* [Work to be completed]
Output the records that follow, with every character intact.

Collected data entries:
════════
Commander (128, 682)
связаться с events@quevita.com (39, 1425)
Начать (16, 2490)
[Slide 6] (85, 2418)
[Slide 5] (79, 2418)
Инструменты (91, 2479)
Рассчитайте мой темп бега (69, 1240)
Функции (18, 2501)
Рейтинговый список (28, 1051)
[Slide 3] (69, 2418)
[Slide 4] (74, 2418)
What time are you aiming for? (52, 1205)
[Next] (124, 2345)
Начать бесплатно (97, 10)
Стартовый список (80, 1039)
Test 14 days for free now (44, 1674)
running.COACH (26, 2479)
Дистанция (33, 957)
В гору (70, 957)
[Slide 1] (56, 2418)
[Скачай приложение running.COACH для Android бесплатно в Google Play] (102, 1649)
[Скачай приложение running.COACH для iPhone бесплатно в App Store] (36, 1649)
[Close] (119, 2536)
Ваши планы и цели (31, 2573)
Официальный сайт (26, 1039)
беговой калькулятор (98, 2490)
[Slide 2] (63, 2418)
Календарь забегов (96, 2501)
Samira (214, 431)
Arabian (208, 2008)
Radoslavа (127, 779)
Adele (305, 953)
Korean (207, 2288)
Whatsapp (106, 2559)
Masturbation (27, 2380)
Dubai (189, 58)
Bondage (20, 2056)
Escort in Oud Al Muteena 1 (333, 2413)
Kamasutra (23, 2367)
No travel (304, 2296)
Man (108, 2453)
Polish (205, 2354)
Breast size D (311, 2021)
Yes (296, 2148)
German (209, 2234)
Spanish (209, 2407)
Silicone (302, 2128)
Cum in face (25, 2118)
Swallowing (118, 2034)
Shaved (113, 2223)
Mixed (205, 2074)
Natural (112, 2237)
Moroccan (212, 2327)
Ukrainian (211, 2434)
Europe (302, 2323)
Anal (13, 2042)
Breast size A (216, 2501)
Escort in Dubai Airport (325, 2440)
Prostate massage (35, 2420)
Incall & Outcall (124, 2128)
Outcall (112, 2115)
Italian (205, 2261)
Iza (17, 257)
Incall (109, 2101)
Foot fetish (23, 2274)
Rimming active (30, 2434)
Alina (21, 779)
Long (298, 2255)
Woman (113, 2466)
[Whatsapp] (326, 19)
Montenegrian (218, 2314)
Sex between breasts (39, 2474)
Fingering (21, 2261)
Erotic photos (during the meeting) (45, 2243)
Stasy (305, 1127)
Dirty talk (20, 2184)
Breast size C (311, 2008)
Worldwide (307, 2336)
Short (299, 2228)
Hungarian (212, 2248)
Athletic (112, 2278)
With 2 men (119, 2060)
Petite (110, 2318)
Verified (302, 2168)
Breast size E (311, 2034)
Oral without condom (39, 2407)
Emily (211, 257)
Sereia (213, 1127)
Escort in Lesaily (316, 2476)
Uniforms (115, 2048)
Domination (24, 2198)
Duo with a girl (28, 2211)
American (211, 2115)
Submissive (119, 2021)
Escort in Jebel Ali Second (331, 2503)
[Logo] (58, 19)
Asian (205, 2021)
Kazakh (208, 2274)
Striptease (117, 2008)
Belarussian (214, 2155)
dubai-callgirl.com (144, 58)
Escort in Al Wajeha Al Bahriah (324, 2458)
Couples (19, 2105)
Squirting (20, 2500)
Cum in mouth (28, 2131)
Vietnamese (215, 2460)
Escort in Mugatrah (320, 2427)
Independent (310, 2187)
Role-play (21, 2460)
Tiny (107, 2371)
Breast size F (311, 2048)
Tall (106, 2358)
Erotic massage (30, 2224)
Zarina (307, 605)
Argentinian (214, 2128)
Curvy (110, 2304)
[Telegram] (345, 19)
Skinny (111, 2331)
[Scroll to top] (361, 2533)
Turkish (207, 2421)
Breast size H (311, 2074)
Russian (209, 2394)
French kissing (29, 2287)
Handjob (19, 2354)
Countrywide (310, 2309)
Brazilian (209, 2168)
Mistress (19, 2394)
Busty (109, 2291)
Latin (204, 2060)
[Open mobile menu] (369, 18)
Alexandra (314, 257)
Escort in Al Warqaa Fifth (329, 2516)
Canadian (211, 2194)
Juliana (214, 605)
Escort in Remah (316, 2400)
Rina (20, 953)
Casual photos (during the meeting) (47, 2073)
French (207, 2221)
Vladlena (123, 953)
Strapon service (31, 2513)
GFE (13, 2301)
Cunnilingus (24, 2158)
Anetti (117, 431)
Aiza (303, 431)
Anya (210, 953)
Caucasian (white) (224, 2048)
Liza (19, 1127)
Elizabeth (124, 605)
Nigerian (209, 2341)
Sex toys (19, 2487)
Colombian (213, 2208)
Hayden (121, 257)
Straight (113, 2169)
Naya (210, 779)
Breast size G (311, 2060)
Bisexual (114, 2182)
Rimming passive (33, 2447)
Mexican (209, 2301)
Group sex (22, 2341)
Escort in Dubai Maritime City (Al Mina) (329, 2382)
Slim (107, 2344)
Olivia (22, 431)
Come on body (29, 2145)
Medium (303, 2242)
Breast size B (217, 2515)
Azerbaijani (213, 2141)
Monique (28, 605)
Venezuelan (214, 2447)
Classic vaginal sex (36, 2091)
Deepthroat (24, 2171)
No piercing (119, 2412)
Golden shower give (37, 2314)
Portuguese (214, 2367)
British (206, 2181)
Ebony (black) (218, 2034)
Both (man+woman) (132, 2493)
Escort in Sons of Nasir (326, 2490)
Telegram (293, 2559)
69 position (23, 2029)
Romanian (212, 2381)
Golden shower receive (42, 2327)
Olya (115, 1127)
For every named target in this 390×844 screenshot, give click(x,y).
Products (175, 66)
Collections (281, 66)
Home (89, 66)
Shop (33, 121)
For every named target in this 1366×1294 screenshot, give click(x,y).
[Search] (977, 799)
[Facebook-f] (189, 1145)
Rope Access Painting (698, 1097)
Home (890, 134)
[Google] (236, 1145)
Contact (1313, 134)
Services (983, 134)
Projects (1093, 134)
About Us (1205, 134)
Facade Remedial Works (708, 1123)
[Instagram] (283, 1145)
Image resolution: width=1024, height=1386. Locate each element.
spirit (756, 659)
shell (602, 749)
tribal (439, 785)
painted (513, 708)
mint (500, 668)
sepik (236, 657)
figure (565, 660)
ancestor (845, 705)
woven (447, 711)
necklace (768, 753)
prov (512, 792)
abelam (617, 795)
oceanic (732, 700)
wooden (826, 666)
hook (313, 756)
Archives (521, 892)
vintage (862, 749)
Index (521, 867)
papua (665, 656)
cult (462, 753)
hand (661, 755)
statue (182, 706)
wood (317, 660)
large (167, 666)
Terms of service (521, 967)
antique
════════
* [Output of the exercise]
Commander (128, 682)
связаться с events@quevita.com (39, 1425)
Начать (16, 2490)
[Slide 6] (85, 2418)
[Slide 5] (79, 2418)
Инструменты (91, 2479)
Рассчитайте мой темп бега (69, 1240)
Функции (18, 2501)
Рейтинговый список (28, 1051)
[Slide 3] (69, 2418)
[Slide 4] (74, 2418)
What time are you aiming for? (52, 1205)
[Next] (124, 2345)
Начать бесплатно (97, 10)
Стартовый список (80, 1039)
Test 14 days for free now (44, 1674)
running.COACH (26, 2479)
Дистанция (33, 957)
В гору (70, 957)
[Slide 1] (56, 2418)
[Скачай приложение running.COACH для Android бесплатно в Google Play] (102, 1649)
[Скачай приложение running.COACH для iPhone бесплатно в App Store] (36, 1649)
[Close] (119, 2536)
Ваши планы и цели (31, 2573)
Официальный сайт (26, 1039)
беговой калькулятор (98, 2490)
[Slide 2] (63, 2418)
Календарь забегов (96, 2501)
Samira (214, 431)
Arabian (208, 2008)
Radoslavа (127, 779)
Adele (305, 953)
Korean (207, 2288)
Whatsapp (106, 2559)
Masturbation (27, 2380)
Dubai (189, 58)
Bondage (20, 2056)
Escort in Oud Al Muteena 1 (333, 2413)
Kamasutra (23, 2367)
No travel (304, 2296)
Man (108, 2453)
Polish (205, 2354)
Breast size D (311, 2021)
Yes (296, 2148)
German (209, 2234)
Spanish (209, 2407)
Silicone (302, 2128)
Cum in face (25, 2118)
Swallowing (118, 2034)
Shaved (113, 2223)
Mixed (205, 2074)
Natural (112, 2237)
Moroccan (212, 2327)
Ukrainian (211, 2434)
Europe (302, 2323)
Anal (13, 2042)
Breast size A (216, 2501)
Escort in Dubai Airport (325, 2440)
Prostate massage (35, 2420)
Incall & Outcall (124, 2128)
Outcall (112, 2115)
Italian (205, 2261)
Iza (17, 257)
Incall (109, 2101)
Foot fetish (23, 2274)
Rimming active (30, 2434)
Alina (21, 779)
Long (298, 2255)
Woman (113, 2466)
[Whatsapp] (326, 19)
Montenegrian (218, 2314)
Sex between breasts (39, 2474)
Fingering (21, 2261)
Erotic photos (during the meeting) (45, 2243)
Stasy (305, 1127)
Dirty talk (20, 2184)
Breast size C (311, 2008)
Worldwide (307, 2336)
Short (299, 2228)
Hungarian (212, 2248)
Athletic (112, 2278)
With 2 men (119, 2060)
Petite (110, 2318)
Verified (302, 2168)
Breast size E (311, 2034)
Oral without condom (39, 2407)
Emily (211, 257)
Sereia (213, 1127)
Escort in Lesaily (316, 2476)
Uniforms (115, 2048)
Domination (24, 2198)
Duo with a girl (28, 2211)
American (211, 2115)
Submissive (119, 2021)
Escort in Jebel Ali Second (331, 2503)
[Logo] (58, 19)
Asian (205, 2021)
Kazakh (208, 2274)
Striptease (117, 2008)
Belarussian (214, 2155)
dubai-callgirl.com (144, 58)
Escort in Al Wajeha Al Bahriah (324, 2458)
Couples (19, 2105)
Squirting (20, 2500)
Cum in mouth (28, 2131)
Vietnamese (215, 2460)
Escort in Mugatrah (320, 2427)
Independent (310, 2187)
Role-play (21, 2460)
Tiny (107, 2371)
Breast size F (311, 2048)
Tall (106, 2358)
Erotic massage (30, 2224)
Zarina (307, 605)
Argentinian (214, 2128)
Curvy (110, 2304)
[Telegram] (345, 19)
Skinny (111, 2331)
[Scroll to top] (361, 2533)
Turkish (207, 2421)
Breast size H (311, 2074)
Russian (209, 2394)
French kissing (29, 2287)
Handjob (19, 2354)
Countrywide (310, 2309)
Brazilian (209, 2168)
Mistress (19, 2394)
Busty (109, 2291)
Latin (204, 2060)
[Open mobile menu] (369, 18)
Alexandra (314, 257)
Escort in Al Warqaa Fifth (329, 2516)
Canadian (211, 2194)
Juliana (214, 605)
Escort in Remah (316, 2400)
Rina (20, 953)
Casual photos (during the meeting) (47, 2073)
French (207, 2221)
Vladlena (123, 953)
Strapon service (31, 2513)
GFE (13, 2301)
Cunnilingus (24, 2158)
Anetti (117, 431)
Aiza (303, 431)
Anya (210, 953)
Caucasian (white) (224, 2048)
Liza (19, 1127)
Elizabeth (124, 605)
Nigerian (209, 2341)
Sex toys (19, 2487)
Colombian (213, 2208)
Hayden (121, 257)
Straight (113, 2169)
Naya (210, 779)
Breast size G (311, 2060)
Bisexual (114, 2182)
Rimming passive (33, 2447)
Mexican (209, 2301)
Group sex (22, 2341)
Escort in Dubai Maritime City (Al Mina) (329, 2382)
Slim (107, 2344)
Olivia (22, 431)
Come on body (29, 2145)
Medium (303, 2242)
Breast size B (217, 2515)
Azerbaijani (213, 2141)
Monique (28, 605)
Venezuelan (214, 2447)
Classic vaginal sex (36, 2091)
Deepthroat (24, 2171)
No piercing (119, 2412)
Golden shower give (37, 2314)
Portuguese (214, 2367)
British (206, 2181)
Ebony (black) (218, 2034)
Both (man+woman) (132, 2493)
Escort in Sons of Nasir (326, 2490)
Telegram (293, 2559)
69 position (23, 2029)
Romanian (212, 2381)
Golden shower receive (42, 2327)
Olya (115, 1127)
For every named target in this 390×844 screenshot, give click(x,y).
Products (175, 66)
Collections (281, 66)
Home (89, 66)
Shop (33, 121)
For every named target in this 1366×1294 screenshot, give click(x,y).
[Search] (977, 799)
[Facebook-f] (189, 1145)
Rope Access Painting (698, 1097)
Home (890, 134)
[Google] (236, 1145)
Contact (1313, 134)
Services (983, 134)
Projects (1093, 134)
About Us (1205, 134)
Facade Remedial Works (708, 1123)
[Instagram] (283, 1145)
Image resolution: width=1024, height=1386. Locate each element.
spirit (756, 659)
shell (602, 749)
tribal (439, 785)
painted (513, 708)
mint (500, 668)
sepik (236, 657)
figure (565, 660)
ancestor (845, 705)
woven (447, 711)
necklace (768, 753)
prov (512, 792)
abelam (617, 795)
oceanic (732, 700)
wooden (826, 666)
hook (313, 756)
Archives (521, 892)
vintage (862, 749)
Index (521, 867)
papua (665, 656)
cult (462, 753)
hand (661, 755)
statue (182, 706)
wood (317, 660)
large (167, 666)
Terms of service (521, 967)
antique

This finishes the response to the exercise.